Case Presentation: Chronic Lymphocytic Leukemia

Susan O’Brien, MD, University of California Irvine Medical Center, California, provides background on a patient with chronic lymphocytic leukemia (CLL) with a deletion of 13q, following 4 years of observation for disease progression.

In this case, the patient is a 66-year-old man who was referred to an oncologist after his complete blood count (CBC) panel, which was ordered as part of pre-operative work for a knee replacement, showed he had lymphocytosis. It was noted that the patient was asymptomatic. His physical exam revealed shoddy cervical and axillary nodes, and no palpable hepatosplenomegaly. His white blood count was about 32,000, with mostly lymphocytes. His hemoglobin was 12.6, and platelets 120,000.

Flow cytometry was done on the peripheral blood and was found to be consistent with CLL, CD38 negative. At that time, he had a fluorescence in situ hybridization [FISH] panel that showed a 13q deletion, and his immunoglobulin heavy-chain variable region gene [IGHV] status was IGHV-mutated. The patient’s past medical history was positive for kidney stones and well-controlled hypertension, and he had not had any labs done in many years. Because the patient was asymptomatic and didn't have much disease, he was followed on a regular basis.

Approximately 2 years later, the patient presented with some mild fatigue, and occasional night sweats. His nodes were now bigger, but still presented with no palpable hepatosplenomegaly. His white blood count was about 56,000, and his hemoglobin was 11.8, which showed an increase in anemia. His platelets were 113. At that time, the plan was also to continue observation.

About 4 years from diagnosis, the patient presented with increasing fatigue and night sweats almost continuously.
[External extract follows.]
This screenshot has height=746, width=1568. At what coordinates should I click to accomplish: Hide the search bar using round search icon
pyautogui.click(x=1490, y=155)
It was observed that he had 2-to-3-centimeter cervical nodes, 4-centimeter axillary nodes, and a 3-centimeter palpable spleen. His lymphocyte count increased to 74,000, and he measured a hemoglobin of 10.9 and platelets of 101.

Due to the patient becoming symptomatic with fatigue and night sweats, along with increasing anemia, the hematologists decided to begin treatment. They repeated the FISH panel, as there can be clonal evolution over time. The FISH [panel] showed a 13q deletion, which had not changed from earlier testing. They also did a p53 mutation status, which showed [wild] types rather than a p53 mutation.